» Exercise directions: Make an exact copy of the entries below.

Start of Dataset extract

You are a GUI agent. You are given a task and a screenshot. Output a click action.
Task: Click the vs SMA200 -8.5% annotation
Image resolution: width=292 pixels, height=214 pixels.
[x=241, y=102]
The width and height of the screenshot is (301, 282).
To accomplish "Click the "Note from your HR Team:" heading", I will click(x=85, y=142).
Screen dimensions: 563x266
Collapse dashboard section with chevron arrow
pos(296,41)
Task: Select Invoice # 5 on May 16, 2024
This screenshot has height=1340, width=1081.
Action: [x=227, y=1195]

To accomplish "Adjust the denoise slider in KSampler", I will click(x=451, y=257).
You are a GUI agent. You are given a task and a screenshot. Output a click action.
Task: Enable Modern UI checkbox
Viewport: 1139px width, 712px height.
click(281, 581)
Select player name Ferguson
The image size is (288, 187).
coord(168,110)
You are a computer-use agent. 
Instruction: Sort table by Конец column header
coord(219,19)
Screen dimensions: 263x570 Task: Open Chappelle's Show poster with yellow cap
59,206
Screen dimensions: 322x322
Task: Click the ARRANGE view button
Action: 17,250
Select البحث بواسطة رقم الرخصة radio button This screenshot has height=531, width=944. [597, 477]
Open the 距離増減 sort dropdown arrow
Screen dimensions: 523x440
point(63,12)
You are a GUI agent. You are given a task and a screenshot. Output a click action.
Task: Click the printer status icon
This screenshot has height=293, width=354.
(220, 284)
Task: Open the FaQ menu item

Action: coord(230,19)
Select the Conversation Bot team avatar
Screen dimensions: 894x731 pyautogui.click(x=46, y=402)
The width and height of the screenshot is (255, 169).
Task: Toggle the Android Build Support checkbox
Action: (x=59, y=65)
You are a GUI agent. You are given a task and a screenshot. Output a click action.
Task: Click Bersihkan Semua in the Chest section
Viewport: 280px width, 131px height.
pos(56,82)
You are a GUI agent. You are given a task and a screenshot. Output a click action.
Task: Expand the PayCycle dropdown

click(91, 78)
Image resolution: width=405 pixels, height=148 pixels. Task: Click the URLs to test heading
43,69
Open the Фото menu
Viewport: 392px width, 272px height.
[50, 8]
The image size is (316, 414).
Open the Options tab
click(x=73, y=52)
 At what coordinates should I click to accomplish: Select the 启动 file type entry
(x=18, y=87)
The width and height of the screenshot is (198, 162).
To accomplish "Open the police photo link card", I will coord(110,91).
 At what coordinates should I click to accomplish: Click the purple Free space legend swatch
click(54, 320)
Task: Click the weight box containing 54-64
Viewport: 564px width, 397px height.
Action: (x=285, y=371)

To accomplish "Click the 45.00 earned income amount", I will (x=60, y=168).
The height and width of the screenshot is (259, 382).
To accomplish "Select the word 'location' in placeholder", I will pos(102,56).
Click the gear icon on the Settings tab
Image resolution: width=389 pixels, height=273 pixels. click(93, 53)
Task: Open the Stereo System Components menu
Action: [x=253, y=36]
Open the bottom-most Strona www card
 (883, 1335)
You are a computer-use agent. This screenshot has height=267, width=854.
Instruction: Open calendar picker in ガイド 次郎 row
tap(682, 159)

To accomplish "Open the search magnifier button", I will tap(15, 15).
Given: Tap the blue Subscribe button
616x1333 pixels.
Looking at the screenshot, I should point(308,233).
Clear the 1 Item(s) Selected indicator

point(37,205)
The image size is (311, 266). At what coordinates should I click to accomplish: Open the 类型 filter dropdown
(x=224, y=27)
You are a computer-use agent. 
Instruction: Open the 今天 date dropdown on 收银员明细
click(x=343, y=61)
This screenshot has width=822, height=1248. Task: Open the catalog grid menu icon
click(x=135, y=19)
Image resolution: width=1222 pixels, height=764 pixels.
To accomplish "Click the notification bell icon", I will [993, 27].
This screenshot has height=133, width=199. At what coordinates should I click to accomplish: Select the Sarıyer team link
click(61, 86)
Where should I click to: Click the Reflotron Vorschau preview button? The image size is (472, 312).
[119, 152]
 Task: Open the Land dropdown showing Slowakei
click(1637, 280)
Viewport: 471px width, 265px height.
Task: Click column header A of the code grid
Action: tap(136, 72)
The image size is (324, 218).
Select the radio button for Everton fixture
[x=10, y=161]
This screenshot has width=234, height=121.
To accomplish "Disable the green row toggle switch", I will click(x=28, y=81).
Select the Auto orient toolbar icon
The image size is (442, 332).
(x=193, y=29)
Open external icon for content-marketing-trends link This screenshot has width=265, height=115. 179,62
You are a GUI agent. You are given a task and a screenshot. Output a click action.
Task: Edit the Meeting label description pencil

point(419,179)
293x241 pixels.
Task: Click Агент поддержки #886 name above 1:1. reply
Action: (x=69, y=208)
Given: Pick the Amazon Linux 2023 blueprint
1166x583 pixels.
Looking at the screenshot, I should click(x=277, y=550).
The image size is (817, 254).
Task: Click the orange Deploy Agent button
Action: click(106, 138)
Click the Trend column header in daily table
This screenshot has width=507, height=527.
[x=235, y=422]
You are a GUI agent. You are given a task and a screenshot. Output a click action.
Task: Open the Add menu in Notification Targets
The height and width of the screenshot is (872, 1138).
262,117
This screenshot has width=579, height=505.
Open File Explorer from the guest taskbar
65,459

End of Dataset extract

» Answer to this exercise:
You are a GUI agent. You are given a task and a screenshot. Output a click action.
Task: Click the vs SMA200 -8.5% annotation
Image resolution: width=292 pixels, height=214 pixels.
[x=241, y=102]
The width and height of the screenshot is (301, 282).
To accomplish "Click the "Note from your HR Team:" heading", I will click(x=85, y=142).
Screen dimensions: 563x266
Collapse dashboard section with chevron arrow
pos(296,41)
Task: Select Invoice # 5 on May 16, 2024
This screenshot has height=1340, width=1081.
Action: [x=227, y=1195]

To accomplish "Adjust the denoise slider in KSampler", I will click(x=451, y=257).
You are a GUI agent. You are given a task and a screenshot. Output a click action.
Task: Enable Modern UI checkbox
Viewport: 1139px width, 712px height.
click(281, 581)
Select player name Ferguson
The image size is (288, 187).
coord(168,110)
You are a computer-use agent. 
Instruction: Sort table by Конец column header
coord(219,19)
Screen dimensions: 263x570 Task: Open Chappelle's Show poster with yellow cap
59,206
Screen dimensions: 322x322
Task: Click the ARRANGE view button
Action: 17,250
Select البحث بواسطة رقم الرخصة radio button This screenshot has height=531, width=944. [597, 477]
Open the 距離増減 sort dropdown arrow
Screen dimensions: 523x440
point(63,12)
You are a GUI agent. You are given a task and a screenshot. Output a click action.
Task: Click the printer status icon
This screenshot has height=293, width=354.
(220, 284)
Task: Open the FaQ menu item

Action: coord(230,19)
Select the Conversation Bot team avatar
Screen dimensions: 894x731 pyautogui.click(x=46, y=402)
The width and height of the screenshot is (255, 169).
Task: Toggle the Android Build Support checkbox
Action: (x=59, y=65)
You are a GUI agent. You are given a task and a screenshot. Output a click action.
Task: Click Bersihkan Semua in the Chest section
Viewport: 280px width, 131px height.
pos(56,82)
You are a GUI agent. You are given a task and a screenshot. Output a click action.
Task: Expand the PayCycle dropdown

click(91, 78)
Image resolution: width=405 pixels, height=148 pixels. Task: Click the URLs to test heading
43,69
Open the Фото menu
Viewport: 392px width, 272px height.
[50, 8]
The image size is (316, 414).
Open the Options tab
click(x=73, y=52)
 At what coordinates should I click to accomplish: Select the 启动 file type entry
(x=18, y=87)
The width and height of the screenshot is (198, 162).
To accomplish "Open the police photo link card", I will coord(110,91).
 At what coordinates should I click to accomplish: Click the purple Free space legend swatch
click(54, 320)
Task: Click the weight box containing 54-64
Viewport: 564px width, 397px height.
Action: (x=285, y=371)

To accomplish "Click the 45.00 earned income amount", I will (x=60, y=168).
The height and width of the screenshot is (259, 382).
To accomplish "Select the word 'location' in placeholder", I will pos(102,56).
Click the gear icon on the Settings tab
Image resolution: width=389 pixels, height=273 pixels. click(93, 53)
Task: Open the Stereo System Components menu
Action: [x=253, y=36]
Open the bottom-most Strona www card
 (883, 1335)
You are a computer-use agent. This screenshot has height=267, width=854.
Instruction: Open calendar picker in ガイド 次郎 row
tap(682, 159)

To accomplish "Open the search magnifier button", I will tap(15, 15).
Given: Tap the blue Subscribe button
616x1333 pixels.
Looking at the screenshot, I should point(308,233).
Clear the 1 Item(s) Selected indicator

point(37,205)
The image size is (311, 266). At what coordinates should I click to accomplish: Open the 类型 filter dropdown
(x=224, y=27)
You are a computer-use agent. 
Instruction: Open the 今天 date dropdown on 收银员明细
click(x=343, y=61)
This screenshot has width=822, height=1248. Task: Open the catalog grid menu icon
click(x=135, y=19)
Image resolution: width=1222 pixels, height=764 pixels.
To accomplish "Click the notification bell icon", I will [993, 27].
This screenshot has height=133, width=199. At what coordinates should I click to accomplish: Select the Sarıyer team link
click(61, 86)
Where should I click to: Click the Reflotron Vorschau preview button? The image size is (472, 312).
[119, 152]
 Task: Open the Land dropdown showing Slowakei
click(1637, 280)
Viewport: 471px width, 265px height.
Task: Click column header A of the code grid
Action: tap(136, 72)
The image size is (324, 218).
Select the radio button for Everton fixture
[x=10, y=161]
This screenshot has width=234, height=121.
To accomplish "Disable the green row toggle switch", I will click(x=28, y=81).
Select the Auto orient toolbar icon
The image size is (442, 332).
(x=193, y=29)
Open external icon for content-marketing-trends link This screenshot has width=265, height=115. 179,62
You are a GUI agent. You are given a task and a screenshot. Output a click action.
Task: Edit the Meeting label description pencil

point(419,179)
293x241 pixels.
Task: Click Агент поддержки #886 name above 1:1. reply
Action: (x=69, y=208)
Given: Pick the Amazon Linux 2023 blueprint
1166x583 pixels.
Looking at the screenshot, I should click(x=277, y=550).
The image size is (817, 254).
Task: Click the orange Deploy Agent button
Action: click(106, 138)
Click the Trend column header in daily table
This screenshot has width=507, height=527.
[x=235, y=422]
You are a GUI agent. You are given a task and a screenshot. Output a click action.
Task: Open the Add menu in Notification Targets
The height and width of the screenshot is (872, 1138).
262,117
This screenshot has width=579, height=505.
Open File Explorer from the guest taskbar
65,459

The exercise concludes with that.